Pour Cardoso, la lutte contre le terrorisme est indépendante des enjeux d’inégalités économiques et sociales et il souligne davantage les dangers pour la démocratie et les libertés individuelles. C’est dans ce sens qu’il déclara :

À ce stade, notre objectif est de maintenir cet agenda [de lutte pour l’égalité], qui, parallèlement à la répulsion du terrorisme qui s’impose, ne doit pas perdre de vue le fait que, indépendamment du terrorisme – et la pauvreté n’est pas la cause du terrorisme, elle constituerait une insulte pour les pauvres, le terrorisme n’est pas pratiqué par les pauvres ni par ceux qui les défendent. C’est une insulte aux pauvres. Mais indépendamment de cela, l’agenda sur l’égalité doit être permanente. Le terrorisme ne peut être occulté, tout comme il n’est pas légitime de penser que le terrorisme est une conséquence de l’inégalité de la pauvreté, car ce n’est pas le cas. (Discours de Cardoso du 19 novembre 2001)

Quant à la présidente Rousseff, elle semble s’inscrire dans la position classique de condamnation du terrorisme et des autres maux qui lui sont associés comme l’intolérance, la violence, les amalgames. Contrairement à ses deux homologues, la présidente Rousseff adopte une posture plus classique par rapport au terrorisme sans clairement relier cet enjeu sécuritaire à d’autres enjeux comme la démocratie, les inégalités, etc. Par contre, on constate qu’elle est la seule à avoir clairement parlé d’un autre enjeu sécuritaire important : la cybersécurité.

C’est en 2013 que la présidente Rousseff a abordé l’enjeu de la cybersécurité et ceci n’est pas un hasard. En effet, c’est en septembre de la même année que la chaîne de télévision brésilienne Globo – grâce à des documents fournis par Edward Snowden, a révélé que l’Agence nationale de sécurité américaine (NSA) avait espionné les communications de la présidente brésilienne, de plusieurs de ses conseillers, ainsi que celles de dirigeants de l’entreprise pétrolière Petrobras. Cet épisode a entraîné un froid diplomatique entre Brasilia et Washington, mais il a surtout conduit le Brésil à se positionner en faveur d’une plus grande sécurité numérique et d’une nouvelle gouvernance d’internet (Sarr, 2013).

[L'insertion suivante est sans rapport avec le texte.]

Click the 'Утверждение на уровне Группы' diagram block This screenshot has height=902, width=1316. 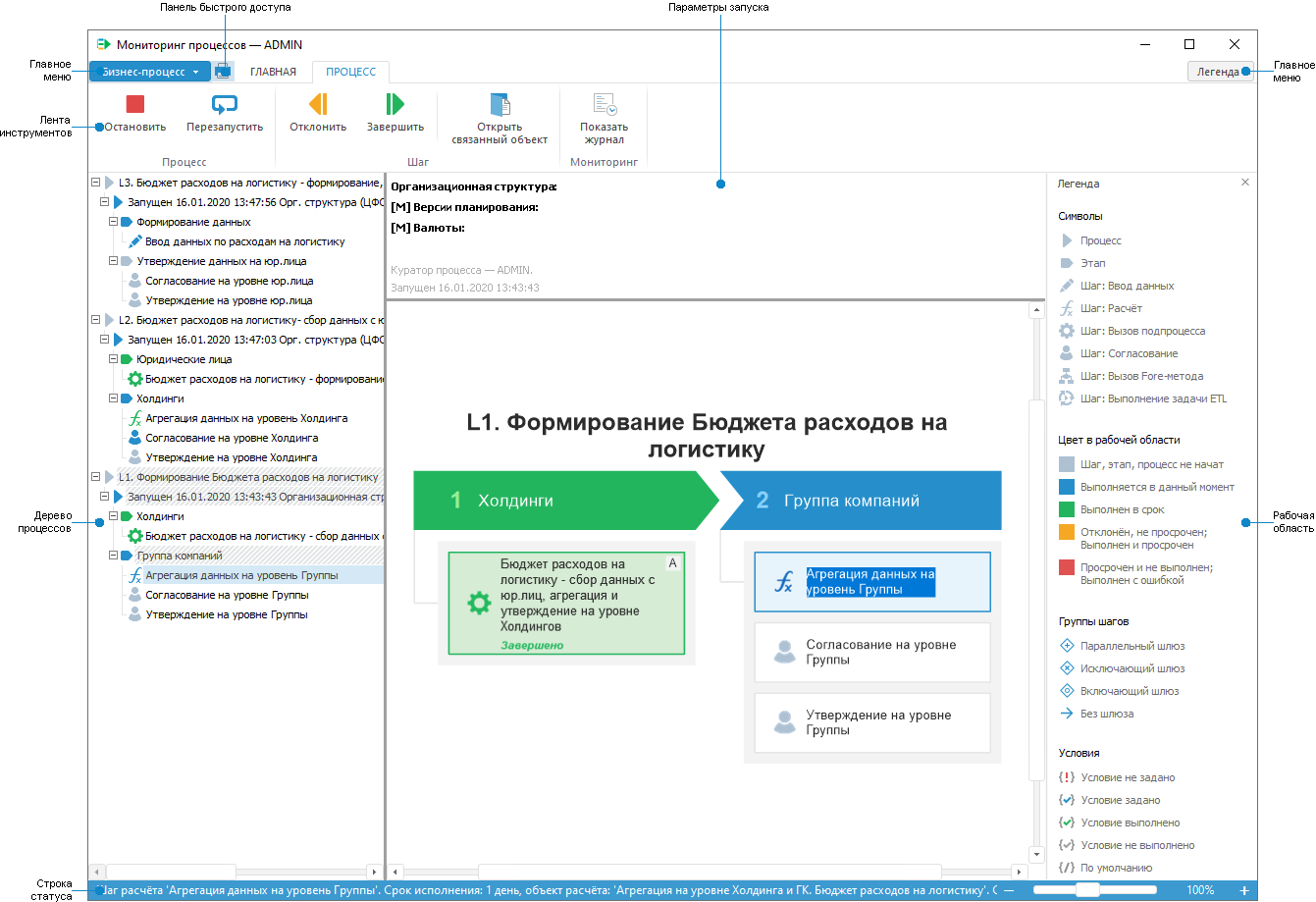[x=871, y=722]
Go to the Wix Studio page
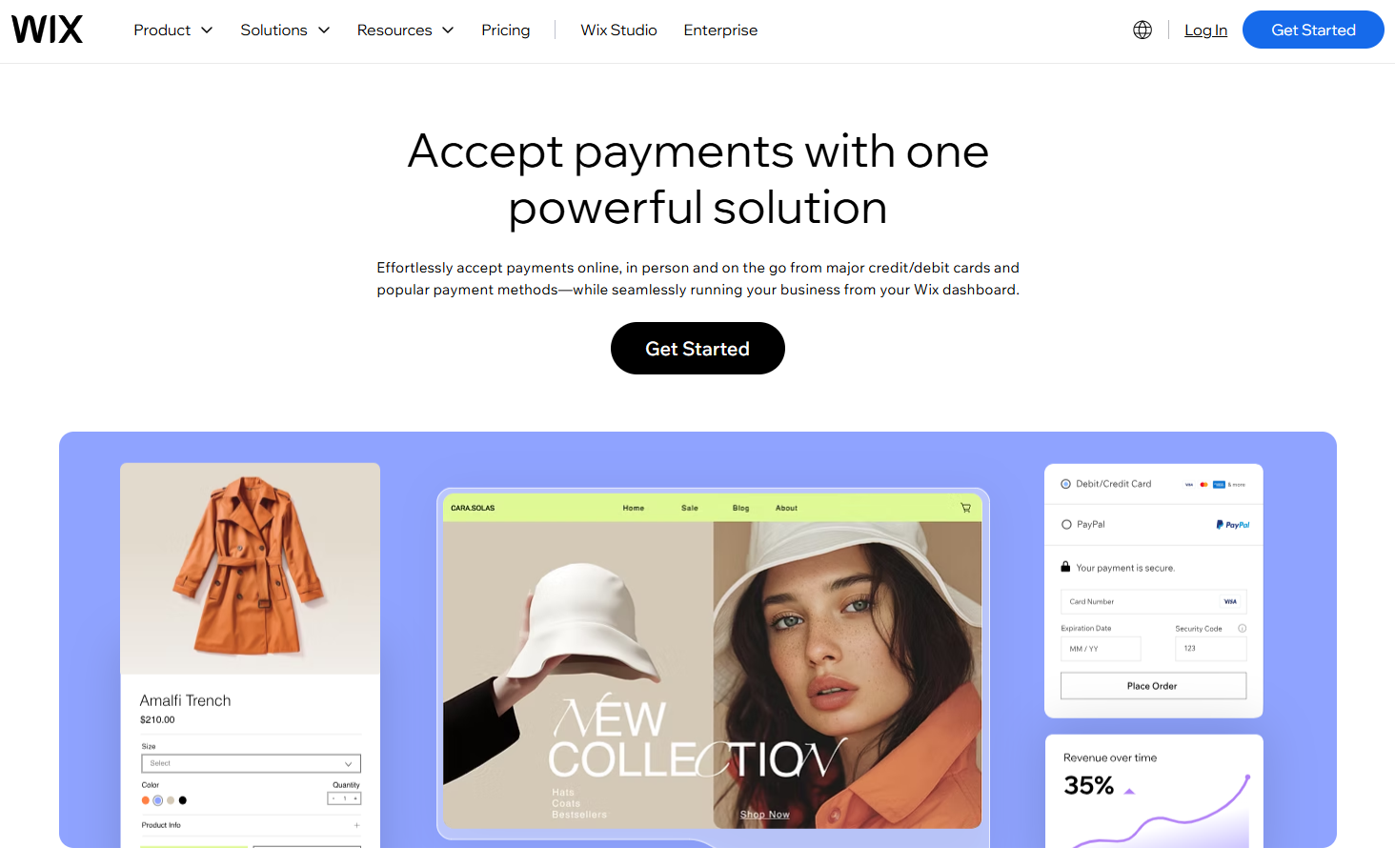 click(x=618, y=30)
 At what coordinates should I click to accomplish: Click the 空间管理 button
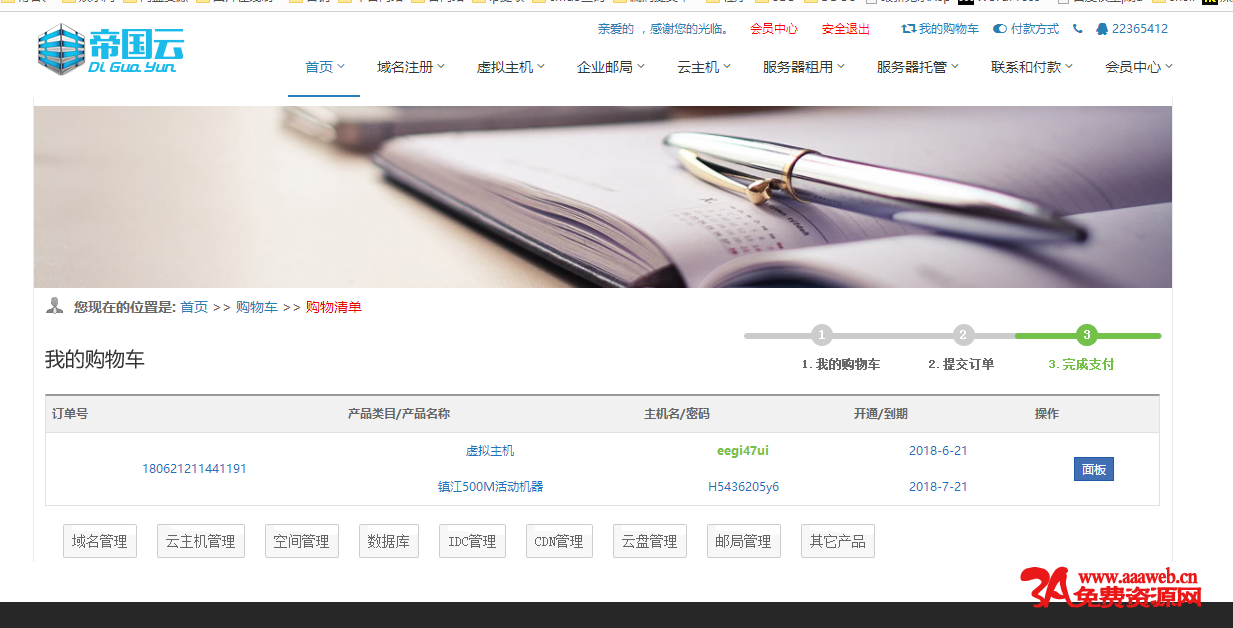(x=302, y=541)
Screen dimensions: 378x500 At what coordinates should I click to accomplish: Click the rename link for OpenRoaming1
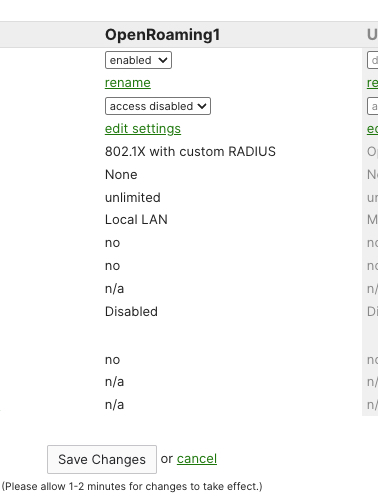tap(128, 83)
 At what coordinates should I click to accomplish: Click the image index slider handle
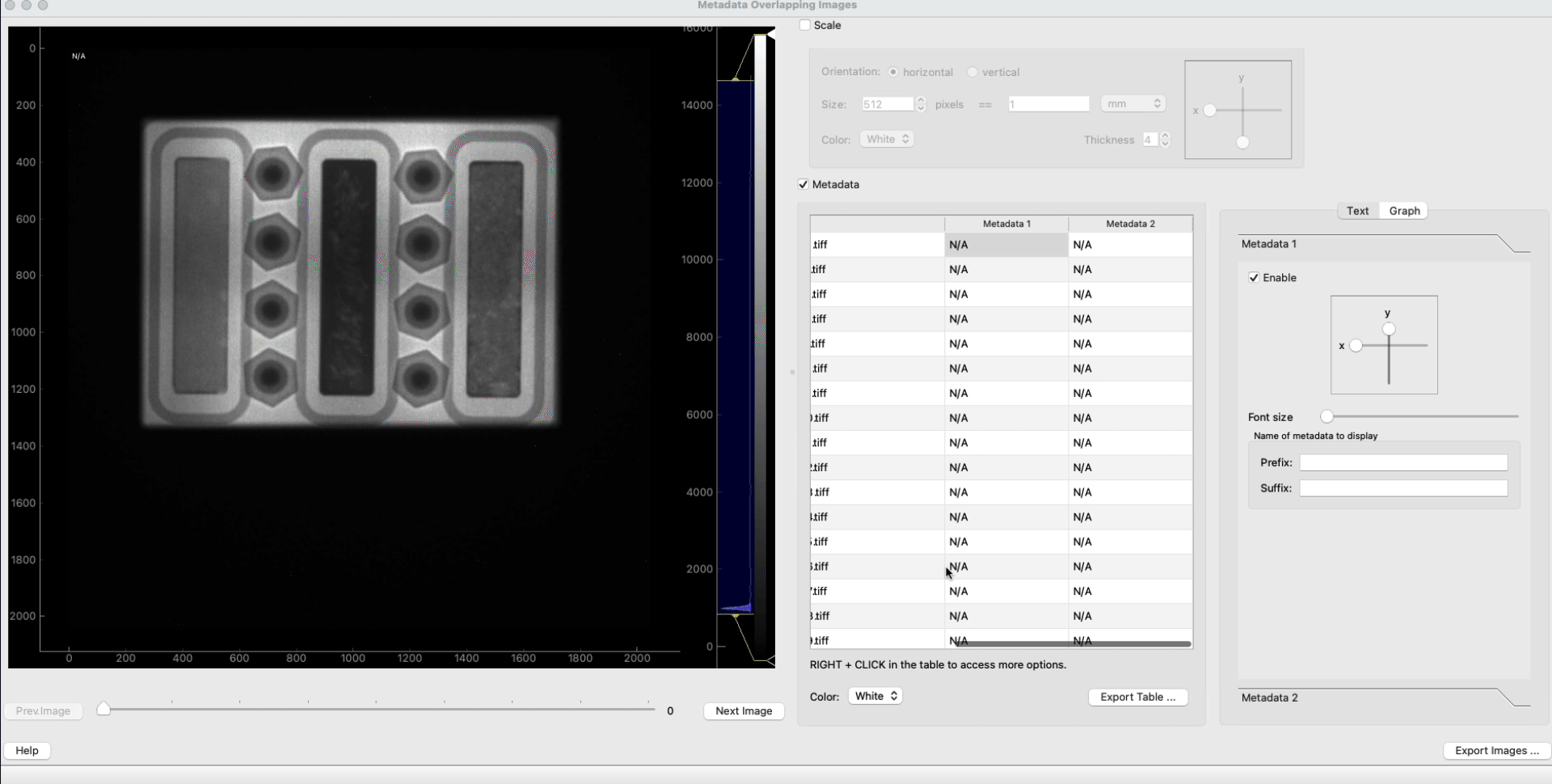pos(103,709)
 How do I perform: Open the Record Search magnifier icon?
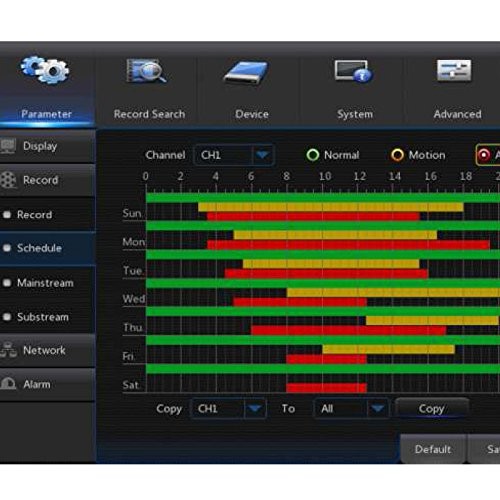click(146, 70)
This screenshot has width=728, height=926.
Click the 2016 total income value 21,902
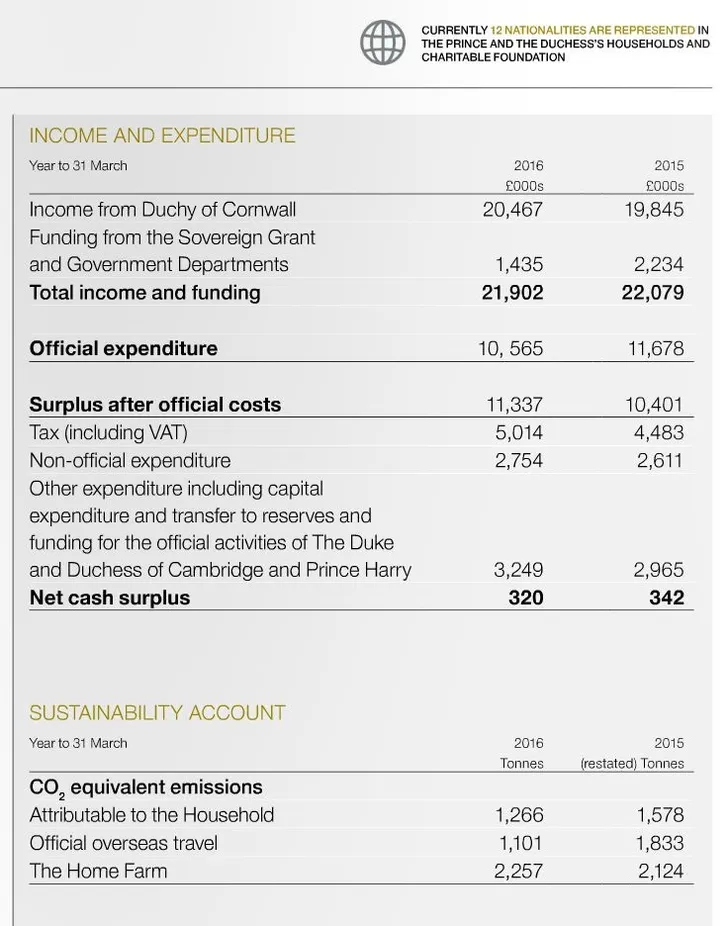pyautogui.click(x=512, y=292)
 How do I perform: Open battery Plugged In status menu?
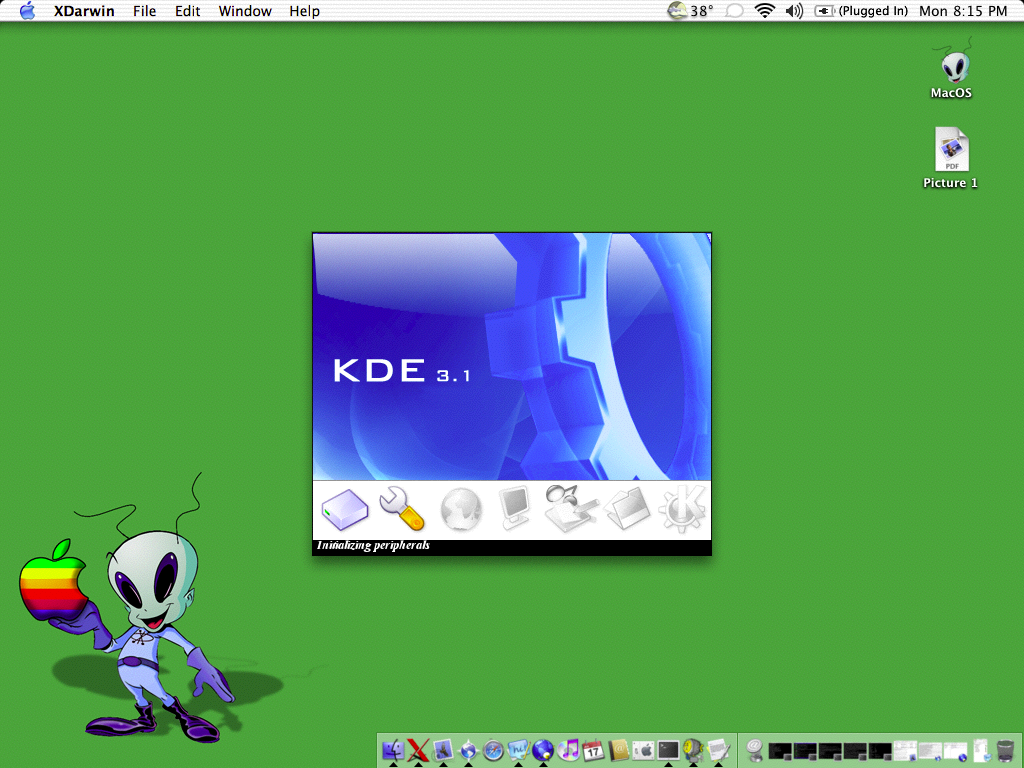[861, 10]
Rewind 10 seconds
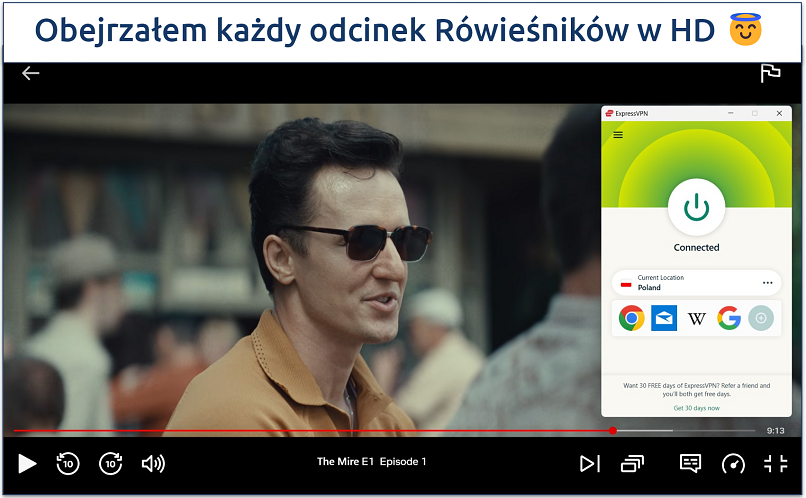This screenshot has height=498, width=806. coord(68,463)
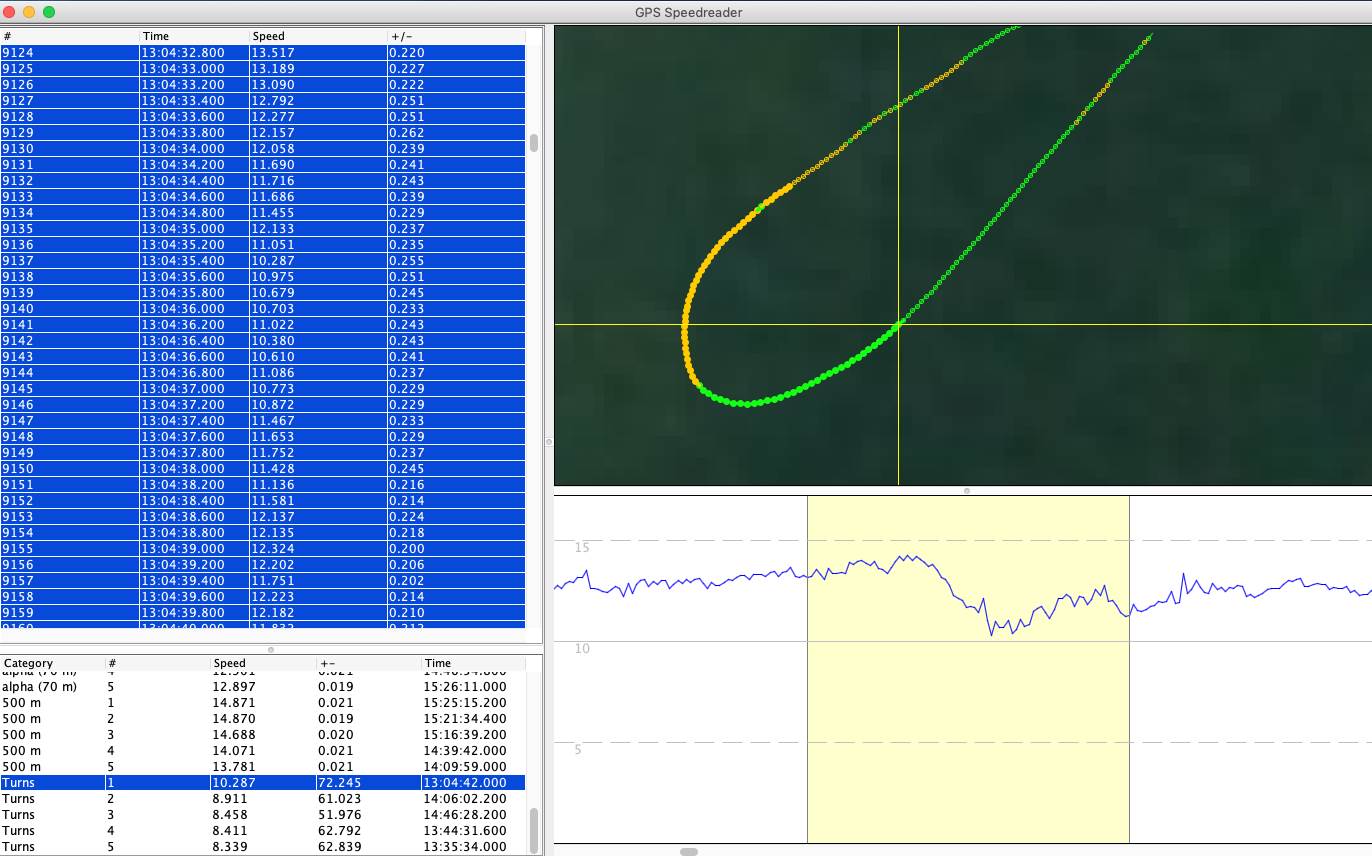This screenshot has width=1372, height=856.
Task: Select track point row 9150 at 13:04:38.000
Action: [x=263, y=469]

La présidente rappelait ainsi que « Nous [le Brésil] reconnaissons le rôle croissant de la cybersécurité dans l’agenda mondial. Nous réaffirmons notre évaluation selon laquelle la commémoration des 70 ans de l’Organisation des Nations Unies doit être un moment qui permettra à l’ONU de s’adapter à la nouvelle réalité mondiale du XXIe siècle. » (Discours de Dilma Rousseff du 1er août 2014). Dans sa perception, la cybersécurité demeure un enjeu lié au respect de la démocratie, de la liberté et des droits de l’homme et qu’elle doit être traitée dans ce cadre multilatéral avec l’ONU comme acteur central.

Pour finir, on peut souligner l’importance dans les discours de Lula da Silva de la place des missions des Casques bleus de l’ONU auxquelles le Brésil a participé. En effet, le président Lula da Silva est celui qui en a davantage fait référence avec un pourcentage de citation de 6,6 % (soit 35 citations) contre 1,1 % (soit 4 citations) pour Cardoso et 2,5 % (soit 8 citations) pour Rousseff. Pour le président Lula, l’insertion internationale du Brésil passait également par une participation au maintien de la paix et de la sécurité mondiale dans un cadre multilatéral et l’engagement au sein des missions des Nations unies, constitue un bon moyen

pour atteindre cet objectif. Le Brésil a longtemps participé à des missions de l’ONU notamment en Afrique comme au Mozambique (ONUMOZ) ou en Angola (UNAVEM II et III). Sous Lula, le Brésil a renforcé cette tradition en Afrique, mais aussi dans les Caraïbes, plus particulièrement à Haïti au sein de la MINUSTAH. L’efficacité et le rôle du Brésil (comme pour les autres pays) dans ces missions onusiennes sont toujours discutés, mais il n’en demeure pas moins que cet engagement constitue un marqueur de la volonté de Brasilia de jouer un rôle dans la pacification du monde.